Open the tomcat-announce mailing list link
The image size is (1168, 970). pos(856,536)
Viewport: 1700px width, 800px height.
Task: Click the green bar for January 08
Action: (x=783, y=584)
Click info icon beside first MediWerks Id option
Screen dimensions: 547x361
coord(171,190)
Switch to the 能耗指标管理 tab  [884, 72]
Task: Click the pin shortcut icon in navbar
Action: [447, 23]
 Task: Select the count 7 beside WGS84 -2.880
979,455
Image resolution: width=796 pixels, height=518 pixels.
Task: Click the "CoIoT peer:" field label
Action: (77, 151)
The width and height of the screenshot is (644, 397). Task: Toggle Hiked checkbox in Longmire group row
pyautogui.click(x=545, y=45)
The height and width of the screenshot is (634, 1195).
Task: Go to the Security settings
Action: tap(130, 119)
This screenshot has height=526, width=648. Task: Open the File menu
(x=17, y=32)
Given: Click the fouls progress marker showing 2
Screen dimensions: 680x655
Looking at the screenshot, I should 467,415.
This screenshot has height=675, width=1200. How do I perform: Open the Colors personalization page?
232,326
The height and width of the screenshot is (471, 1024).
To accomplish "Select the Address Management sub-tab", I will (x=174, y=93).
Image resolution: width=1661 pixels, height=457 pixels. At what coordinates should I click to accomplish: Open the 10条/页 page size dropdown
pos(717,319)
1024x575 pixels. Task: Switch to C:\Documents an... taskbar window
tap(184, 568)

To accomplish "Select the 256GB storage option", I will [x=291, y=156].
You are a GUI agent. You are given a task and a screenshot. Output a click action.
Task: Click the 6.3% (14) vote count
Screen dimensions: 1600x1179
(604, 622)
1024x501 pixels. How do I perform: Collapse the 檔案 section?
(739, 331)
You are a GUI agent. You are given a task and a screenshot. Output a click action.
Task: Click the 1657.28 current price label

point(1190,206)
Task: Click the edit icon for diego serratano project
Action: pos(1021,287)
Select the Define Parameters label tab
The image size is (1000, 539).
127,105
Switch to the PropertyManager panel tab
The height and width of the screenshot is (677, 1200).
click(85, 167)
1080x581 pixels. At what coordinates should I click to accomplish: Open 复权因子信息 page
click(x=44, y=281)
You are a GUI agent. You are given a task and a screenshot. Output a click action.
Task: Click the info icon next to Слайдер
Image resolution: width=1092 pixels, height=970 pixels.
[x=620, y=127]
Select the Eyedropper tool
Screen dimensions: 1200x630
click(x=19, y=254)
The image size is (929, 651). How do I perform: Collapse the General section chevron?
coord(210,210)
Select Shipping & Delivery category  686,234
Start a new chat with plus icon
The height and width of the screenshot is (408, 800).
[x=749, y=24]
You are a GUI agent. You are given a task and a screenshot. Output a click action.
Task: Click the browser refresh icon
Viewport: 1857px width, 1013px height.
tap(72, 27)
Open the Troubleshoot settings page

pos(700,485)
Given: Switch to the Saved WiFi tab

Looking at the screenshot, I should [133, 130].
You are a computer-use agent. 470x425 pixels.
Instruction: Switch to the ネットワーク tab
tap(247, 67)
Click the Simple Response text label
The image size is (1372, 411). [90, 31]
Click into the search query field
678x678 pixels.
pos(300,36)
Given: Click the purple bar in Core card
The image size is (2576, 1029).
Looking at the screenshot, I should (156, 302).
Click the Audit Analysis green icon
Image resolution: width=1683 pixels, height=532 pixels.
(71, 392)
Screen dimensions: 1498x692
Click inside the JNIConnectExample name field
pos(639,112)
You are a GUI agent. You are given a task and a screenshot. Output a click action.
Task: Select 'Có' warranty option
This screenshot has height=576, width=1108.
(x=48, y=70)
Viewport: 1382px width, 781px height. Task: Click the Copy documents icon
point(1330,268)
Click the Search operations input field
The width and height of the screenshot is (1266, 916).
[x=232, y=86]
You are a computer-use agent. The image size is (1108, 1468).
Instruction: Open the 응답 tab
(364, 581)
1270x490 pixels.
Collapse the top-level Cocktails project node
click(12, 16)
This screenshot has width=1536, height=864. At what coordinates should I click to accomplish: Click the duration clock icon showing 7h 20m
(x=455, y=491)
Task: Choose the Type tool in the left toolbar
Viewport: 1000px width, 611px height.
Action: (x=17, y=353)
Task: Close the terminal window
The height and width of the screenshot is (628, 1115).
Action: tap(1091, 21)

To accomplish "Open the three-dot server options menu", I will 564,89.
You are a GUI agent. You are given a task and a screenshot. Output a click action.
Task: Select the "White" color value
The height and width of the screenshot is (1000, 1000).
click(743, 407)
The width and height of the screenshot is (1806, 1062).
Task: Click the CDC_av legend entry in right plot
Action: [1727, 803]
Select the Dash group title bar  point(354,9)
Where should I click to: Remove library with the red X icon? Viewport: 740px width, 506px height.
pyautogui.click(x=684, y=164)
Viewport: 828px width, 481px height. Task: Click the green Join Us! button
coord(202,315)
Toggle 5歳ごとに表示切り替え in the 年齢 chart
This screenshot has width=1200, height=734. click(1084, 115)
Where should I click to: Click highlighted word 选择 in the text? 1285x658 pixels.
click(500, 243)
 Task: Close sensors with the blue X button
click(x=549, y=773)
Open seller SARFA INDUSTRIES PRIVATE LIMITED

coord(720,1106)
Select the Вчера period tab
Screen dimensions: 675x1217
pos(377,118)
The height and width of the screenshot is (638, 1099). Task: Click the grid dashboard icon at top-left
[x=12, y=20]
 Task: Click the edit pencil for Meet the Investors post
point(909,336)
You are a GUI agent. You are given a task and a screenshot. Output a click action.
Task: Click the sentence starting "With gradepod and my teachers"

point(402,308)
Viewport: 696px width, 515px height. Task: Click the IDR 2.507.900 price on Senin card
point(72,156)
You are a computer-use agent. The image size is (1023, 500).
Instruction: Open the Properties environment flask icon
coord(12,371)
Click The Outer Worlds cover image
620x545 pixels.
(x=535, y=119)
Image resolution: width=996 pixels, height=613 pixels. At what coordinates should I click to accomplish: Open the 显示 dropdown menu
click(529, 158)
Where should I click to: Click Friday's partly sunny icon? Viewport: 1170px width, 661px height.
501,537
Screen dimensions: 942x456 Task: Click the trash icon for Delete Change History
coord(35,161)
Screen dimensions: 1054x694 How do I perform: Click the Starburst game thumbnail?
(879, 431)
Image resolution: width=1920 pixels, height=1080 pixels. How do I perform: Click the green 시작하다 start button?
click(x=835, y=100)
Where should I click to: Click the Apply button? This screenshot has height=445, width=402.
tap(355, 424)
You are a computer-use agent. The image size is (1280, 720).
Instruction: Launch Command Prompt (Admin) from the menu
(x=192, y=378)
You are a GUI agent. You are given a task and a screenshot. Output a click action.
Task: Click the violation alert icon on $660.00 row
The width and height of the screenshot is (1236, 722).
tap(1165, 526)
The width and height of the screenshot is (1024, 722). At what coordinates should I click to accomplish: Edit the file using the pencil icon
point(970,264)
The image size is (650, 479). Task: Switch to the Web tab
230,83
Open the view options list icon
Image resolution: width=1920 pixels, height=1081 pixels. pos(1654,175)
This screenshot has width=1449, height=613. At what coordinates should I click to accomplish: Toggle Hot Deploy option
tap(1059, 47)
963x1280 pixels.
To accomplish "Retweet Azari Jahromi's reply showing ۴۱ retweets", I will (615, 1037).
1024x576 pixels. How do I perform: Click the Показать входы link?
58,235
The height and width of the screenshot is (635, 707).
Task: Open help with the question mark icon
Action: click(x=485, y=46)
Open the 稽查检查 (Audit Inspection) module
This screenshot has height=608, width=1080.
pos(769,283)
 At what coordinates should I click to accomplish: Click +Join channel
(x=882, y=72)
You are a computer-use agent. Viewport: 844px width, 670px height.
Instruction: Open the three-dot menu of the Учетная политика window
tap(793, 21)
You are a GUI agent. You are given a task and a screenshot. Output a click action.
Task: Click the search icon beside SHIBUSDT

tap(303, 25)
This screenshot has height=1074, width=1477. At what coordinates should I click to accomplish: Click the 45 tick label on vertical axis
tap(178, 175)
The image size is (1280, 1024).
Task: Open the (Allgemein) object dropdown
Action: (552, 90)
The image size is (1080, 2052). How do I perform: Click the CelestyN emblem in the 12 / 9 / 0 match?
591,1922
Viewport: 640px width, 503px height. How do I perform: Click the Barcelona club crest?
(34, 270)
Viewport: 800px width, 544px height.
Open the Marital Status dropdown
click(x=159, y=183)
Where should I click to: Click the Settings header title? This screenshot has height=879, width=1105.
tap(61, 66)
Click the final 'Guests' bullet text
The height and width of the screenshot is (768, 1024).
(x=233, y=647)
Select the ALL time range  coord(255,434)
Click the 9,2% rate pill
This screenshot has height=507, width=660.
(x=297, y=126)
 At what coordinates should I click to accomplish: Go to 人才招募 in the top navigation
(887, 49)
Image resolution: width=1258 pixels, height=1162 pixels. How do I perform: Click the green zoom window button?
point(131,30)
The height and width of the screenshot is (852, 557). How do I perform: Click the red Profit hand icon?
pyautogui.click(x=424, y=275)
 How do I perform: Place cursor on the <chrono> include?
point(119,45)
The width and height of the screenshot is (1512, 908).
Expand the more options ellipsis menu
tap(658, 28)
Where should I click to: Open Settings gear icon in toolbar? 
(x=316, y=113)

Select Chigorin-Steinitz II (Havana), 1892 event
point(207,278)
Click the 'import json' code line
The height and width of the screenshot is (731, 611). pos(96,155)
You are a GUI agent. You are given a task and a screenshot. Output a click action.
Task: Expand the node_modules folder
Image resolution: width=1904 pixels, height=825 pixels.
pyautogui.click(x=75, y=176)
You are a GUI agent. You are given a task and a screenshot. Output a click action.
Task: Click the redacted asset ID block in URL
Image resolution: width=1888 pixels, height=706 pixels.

= = =

Assignment =>
Looking at the data above, return every line from the one with "The image size is (2576, 1029)." down to the one with "1270x490 pixels.", exactly and inclusively.

Result of the exercise =>
The image size is (2576, 1029).
Looking at the screenshot, I should (156, 302).
Click the Audit Analysis green icon
Image resolution: width=1683 pixels, height=532 pixels.
(71, 392)
Screen dimensions: 1498x692
Click inside the JNIConnectExample name field
pos(639,112)
You are a GUI agent. You are given a task and a screenshot. Output a click action.
Task: Select 'Có' warranty option
This screenshot has height=576, width=1108.
(x=48, y=70)
Viewport: 1382px width, 781px height. Task: Click the Copy documents icon
point(1330,268)
Click the Search operations input field
The width and height of the screenshot is (1266, 916).
[x=232, y=86]
You are a computer-use agent. The image size is (1108, 1468).
Instruction: Open the 응답 tab
(364, 581)
1270x490 pixels.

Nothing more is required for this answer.